Die Bilanz nach drei Quartalen fällt ernüchternd aus: "Noch nie wurden in der Steiermark in diesem Zeitraum so viele Firmenzusammenbrüche registriert wie heuer", bilanziert man beim Kreditschutzverband von 1870 (KSV). 715 Insolvenzen stehen unter dem Strich, um 49 Fälle mehr als im Vergleichszeitraum des Vorjahres, so Alfred Woschitz vom KSV in Graz. 3000 Arbeitnehmer waren bisher von den Insolvenzen betroffen, die Schuldensumme der insolventen Firmen ist von 316 auf 435 Millionen Euro geklettert. Zahlen, die kaum positive Aspekte erahnen lassen. Die gibt es nach Ansicht des KSV aber sehr wohl. Denn im Gegensatz zu anderen Bundesländern wie etwa Oberösterreich verzeichnete man in der Steiermark vor allem in der ersten Jahreshälfte massive Steigerungen. Zuwächse, die sich im dritten Quartal deutlich eingebremst haben. Während also aus anderen Bundesländern erst jetzt Rekordzahlen vermeldet werden müssen, "beginnt das Insolvenzgewitter aus der Steiermark bereits abzuziehen", so Woschitz.

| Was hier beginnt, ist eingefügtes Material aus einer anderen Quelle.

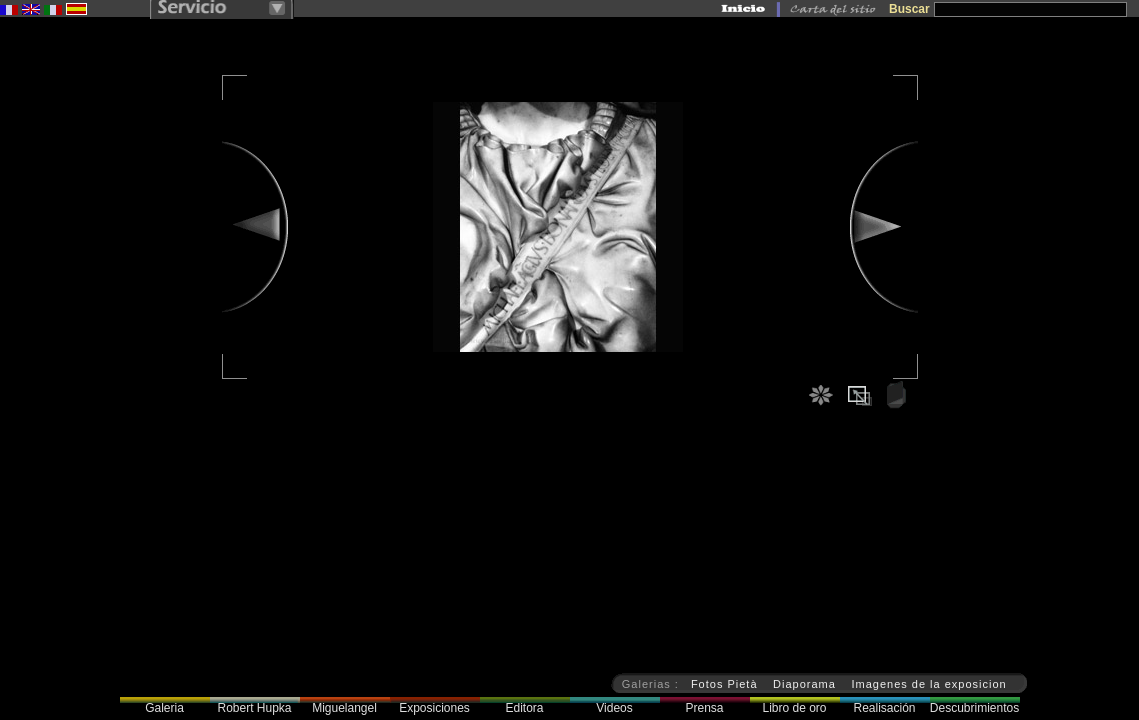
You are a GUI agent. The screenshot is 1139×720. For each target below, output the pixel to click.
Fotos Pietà (724, 684)
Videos (614, 708)
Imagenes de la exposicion (928, 684)
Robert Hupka (254, 708)
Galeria (164, 708)
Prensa (704, 708)
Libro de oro (794, 708)
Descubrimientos (974, 708)
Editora (524, 708)
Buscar (909, 9)
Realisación (884, 708)
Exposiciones (434, 708)
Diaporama (804, 684)
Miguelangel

Ob der Konjunktureinbruch bereits überwunden sei, wie es die Prognosen mittlerweile andeuten, müsse man erst abwarten. "Wir haben schon die Hoffnung, dass steirische Firmen - nach dem reinigenden Gewitter im ersten Halbjahr - ein konjunkturelles Wachstum früher nützen können." Bei den Privatkonkursen fiel der Anstieg bisher weniger dramatisch aus, es wurden 464 neue Verfahren eröffnet, um sieben mehr als 2008. Beim KSV rechnet man aber mit dem Aufbau eines Rückstaus, der erst später schlagend wird.